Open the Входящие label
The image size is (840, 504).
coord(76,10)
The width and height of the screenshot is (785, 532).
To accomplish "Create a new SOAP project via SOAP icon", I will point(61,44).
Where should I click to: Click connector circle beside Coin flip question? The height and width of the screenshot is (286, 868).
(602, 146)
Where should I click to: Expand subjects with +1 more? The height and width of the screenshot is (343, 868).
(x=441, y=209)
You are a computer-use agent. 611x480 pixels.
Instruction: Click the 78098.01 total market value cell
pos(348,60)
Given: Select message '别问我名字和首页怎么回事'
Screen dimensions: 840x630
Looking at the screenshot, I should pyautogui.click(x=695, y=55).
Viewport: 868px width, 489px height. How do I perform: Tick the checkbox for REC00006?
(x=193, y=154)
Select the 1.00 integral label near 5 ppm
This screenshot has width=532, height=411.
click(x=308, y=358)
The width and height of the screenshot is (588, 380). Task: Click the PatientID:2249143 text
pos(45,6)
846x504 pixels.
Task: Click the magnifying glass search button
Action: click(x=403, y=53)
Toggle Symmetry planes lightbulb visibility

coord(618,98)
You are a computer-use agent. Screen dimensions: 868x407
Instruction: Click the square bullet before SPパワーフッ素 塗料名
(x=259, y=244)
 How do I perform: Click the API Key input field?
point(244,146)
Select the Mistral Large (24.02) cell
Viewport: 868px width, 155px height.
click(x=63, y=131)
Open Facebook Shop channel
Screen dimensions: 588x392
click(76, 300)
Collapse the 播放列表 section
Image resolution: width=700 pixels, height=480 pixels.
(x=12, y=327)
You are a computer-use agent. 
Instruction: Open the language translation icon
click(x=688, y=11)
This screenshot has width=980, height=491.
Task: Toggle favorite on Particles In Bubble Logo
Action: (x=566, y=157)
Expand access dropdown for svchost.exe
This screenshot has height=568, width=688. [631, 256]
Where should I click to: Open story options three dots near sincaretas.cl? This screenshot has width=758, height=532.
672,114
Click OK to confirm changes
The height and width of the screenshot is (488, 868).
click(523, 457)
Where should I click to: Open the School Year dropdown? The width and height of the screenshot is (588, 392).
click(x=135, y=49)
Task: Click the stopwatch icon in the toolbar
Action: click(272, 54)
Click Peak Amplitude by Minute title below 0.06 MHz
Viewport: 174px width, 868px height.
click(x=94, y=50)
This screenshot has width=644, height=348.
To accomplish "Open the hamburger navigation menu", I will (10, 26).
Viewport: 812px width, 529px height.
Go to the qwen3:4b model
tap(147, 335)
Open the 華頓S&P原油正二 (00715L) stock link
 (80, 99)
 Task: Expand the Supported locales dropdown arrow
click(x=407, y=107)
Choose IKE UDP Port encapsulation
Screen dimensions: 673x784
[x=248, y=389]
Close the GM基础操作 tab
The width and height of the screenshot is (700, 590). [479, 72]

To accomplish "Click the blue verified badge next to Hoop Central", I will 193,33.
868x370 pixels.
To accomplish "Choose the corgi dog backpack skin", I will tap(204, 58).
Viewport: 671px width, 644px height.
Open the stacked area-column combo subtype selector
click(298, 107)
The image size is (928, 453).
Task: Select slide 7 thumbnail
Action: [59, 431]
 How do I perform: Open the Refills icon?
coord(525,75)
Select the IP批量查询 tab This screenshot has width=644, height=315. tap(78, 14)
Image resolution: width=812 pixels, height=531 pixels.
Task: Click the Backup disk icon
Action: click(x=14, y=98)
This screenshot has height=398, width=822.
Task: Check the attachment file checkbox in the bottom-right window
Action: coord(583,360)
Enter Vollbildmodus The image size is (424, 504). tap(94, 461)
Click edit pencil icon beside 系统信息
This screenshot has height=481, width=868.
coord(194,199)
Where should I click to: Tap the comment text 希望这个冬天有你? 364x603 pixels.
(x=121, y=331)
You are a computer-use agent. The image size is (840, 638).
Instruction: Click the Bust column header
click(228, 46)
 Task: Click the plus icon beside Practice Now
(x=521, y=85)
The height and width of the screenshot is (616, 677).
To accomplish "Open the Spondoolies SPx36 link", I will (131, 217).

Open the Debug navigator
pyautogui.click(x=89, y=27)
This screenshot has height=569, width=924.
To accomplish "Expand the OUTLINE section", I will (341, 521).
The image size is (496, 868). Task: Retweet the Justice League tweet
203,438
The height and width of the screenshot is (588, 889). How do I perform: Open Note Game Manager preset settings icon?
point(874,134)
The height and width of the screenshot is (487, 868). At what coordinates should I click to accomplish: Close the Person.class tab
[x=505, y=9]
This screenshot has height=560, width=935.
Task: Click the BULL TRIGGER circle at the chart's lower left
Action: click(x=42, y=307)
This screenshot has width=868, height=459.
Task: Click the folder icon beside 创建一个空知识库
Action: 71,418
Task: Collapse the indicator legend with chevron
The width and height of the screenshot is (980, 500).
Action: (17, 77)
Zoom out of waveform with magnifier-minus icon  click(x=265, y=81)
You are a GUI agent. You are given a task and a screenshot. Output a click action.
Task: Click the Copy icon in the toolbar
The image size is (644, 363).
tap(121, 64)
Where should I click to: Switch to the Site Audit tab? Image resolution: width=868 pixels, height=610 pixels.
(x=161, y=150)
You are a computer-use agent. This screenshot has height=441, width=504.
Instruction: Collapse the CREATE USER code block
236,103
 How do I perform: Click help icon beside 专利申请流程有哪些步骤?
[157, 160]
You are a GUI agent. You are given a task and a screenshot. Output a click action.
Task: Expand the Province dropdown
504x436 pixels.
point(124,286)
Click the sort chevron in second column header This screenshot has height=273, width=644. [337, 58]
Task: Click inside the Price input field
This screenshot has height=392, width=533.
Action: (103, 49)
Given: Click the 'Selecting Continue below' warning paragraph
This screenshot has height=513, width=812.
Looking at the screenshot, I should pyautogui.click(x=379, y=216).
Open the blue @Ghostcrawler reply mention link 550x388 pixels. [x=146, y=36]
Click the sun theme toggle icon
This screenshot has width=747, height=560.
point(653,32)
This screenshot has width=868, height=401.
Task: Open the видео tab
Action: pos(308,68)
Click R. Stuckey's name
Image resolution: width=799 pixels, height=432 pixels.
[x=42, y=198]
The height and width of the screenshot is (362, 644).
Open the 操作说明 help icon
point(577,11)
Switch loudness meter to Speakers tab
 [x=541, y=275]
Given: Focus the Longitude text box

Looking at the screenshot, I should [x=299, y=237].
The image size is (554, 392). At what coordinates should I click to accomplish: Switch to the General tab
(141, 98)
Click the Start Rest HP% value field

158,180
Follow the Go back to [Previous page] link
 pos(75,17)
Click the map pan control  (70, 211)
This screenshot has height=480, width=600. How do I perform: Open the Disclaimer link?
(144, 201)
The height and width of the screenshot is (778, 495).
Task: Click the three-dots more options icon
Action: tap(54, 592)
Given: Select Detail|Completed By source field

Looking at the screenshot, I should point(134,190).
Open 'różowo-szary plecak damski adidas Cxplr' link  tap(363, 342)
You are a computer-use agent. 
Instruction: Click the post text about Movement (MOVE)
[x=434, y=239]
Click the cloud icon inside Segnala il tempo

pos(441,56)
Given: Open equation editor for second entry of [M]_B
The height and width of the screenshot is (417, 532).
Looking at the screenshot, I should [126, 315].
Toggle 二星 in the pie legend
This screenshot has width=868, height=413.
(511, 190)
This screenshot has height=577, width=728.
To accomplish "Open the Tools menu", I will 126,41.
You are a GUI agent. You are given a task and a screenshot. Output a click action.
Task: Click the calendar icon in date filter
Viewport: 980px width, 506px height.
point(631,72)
* * *
Which lines in the data above hold the word "blue"? Return each of them.

To accomplish "Click the blue verified badge next to Hoop Central", I will 193,33.
Open the blue @Ghostcrawler reply mention link 550x388 pixels. [x=146, y=36]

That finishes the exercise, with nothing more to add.